For God will bring every work into judgment,
Including every secret thing,
Whether good or evil.
We must fear God and keep His commandments. For Christians, since Jesus fulfilled the Law for us, we have a different set of commandments to keep. We are to love God and love others, but we are also to be about our Father’s business.
This means we should be fulfilling Jesus’ Great Commission to His disciples in Matthew 28:18-20: And Jesus came and spoke to them, saying, “All authority has been given to Me in heaven and on earth. Go therefore and make disciples of all the nations, baptizing them in the name of the Father and of the Son and of the Holy Spirit, teaching them to observe all things that I have commanded you; and lo, I am with you always, even to the end of the age.” Amen.
Jesus also spoke about our role in bringing people into His kingdom in John 4:34-38: Jesus said to them, “My food is to do the will of Him who sent Me, and to finish His work. Do you not say, ‘There are still four months and then comes the harvest?’ Behold, I say to you, lift up your eyes and look at the fields, for they are already white for harvest! And he who reaps receives wages, and gathers fruit for eternal life, that both he who sows and he who reaps may rejoice together.

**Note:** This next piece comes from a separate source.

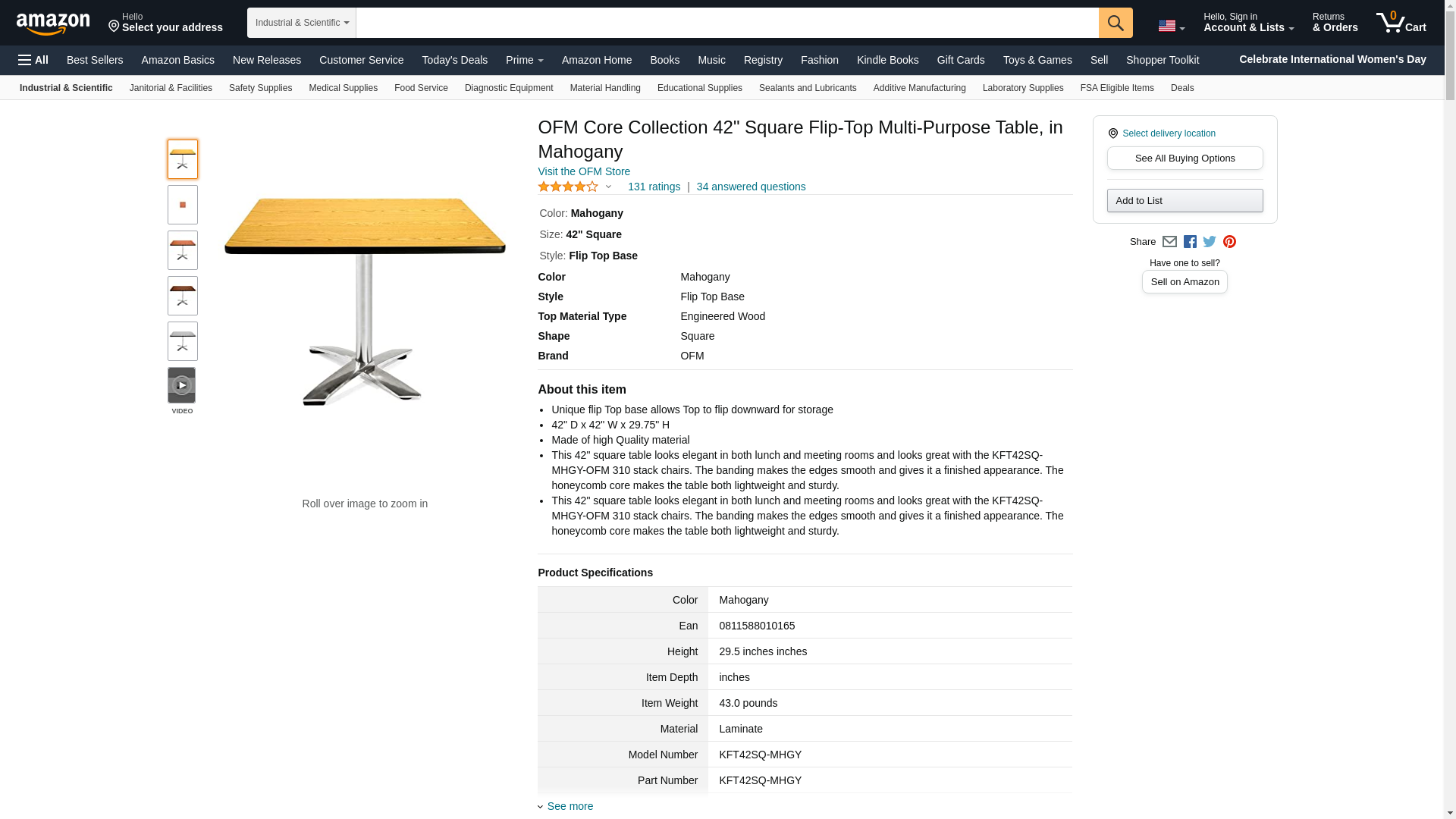Open the country flag language selector

1171,26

For in this the saying is true: ‘One sows and another reaps.’ I sent you to reap that for which you have not labored; others have labored, and you have entered into their labors.”
The meaning of life is to do God’s will, to go and make disciples, and to finish the work which Jesus began. Our lives and words proclaim the Person of Truth and His power working within us. Evangelism and discipleship is everyone’s business. The Church does a good job of introducing people to Jesus, but we need to better support people in developing a relationship with Him.
We should be advancing the Kingdom of God and fulfilling the Great Commission. Are you doing that? As you think about that, I encourage you to consider these questions.
Are you effective in helping advance the Kingdom of God?
Are you fulfilling the Great Commission?
Have you helped make disciples?
Have you encouraged the faithful?
Have you expanded the Holy Spirit’s reach within the Kingdom?
What fruit have you gathered for Jesus?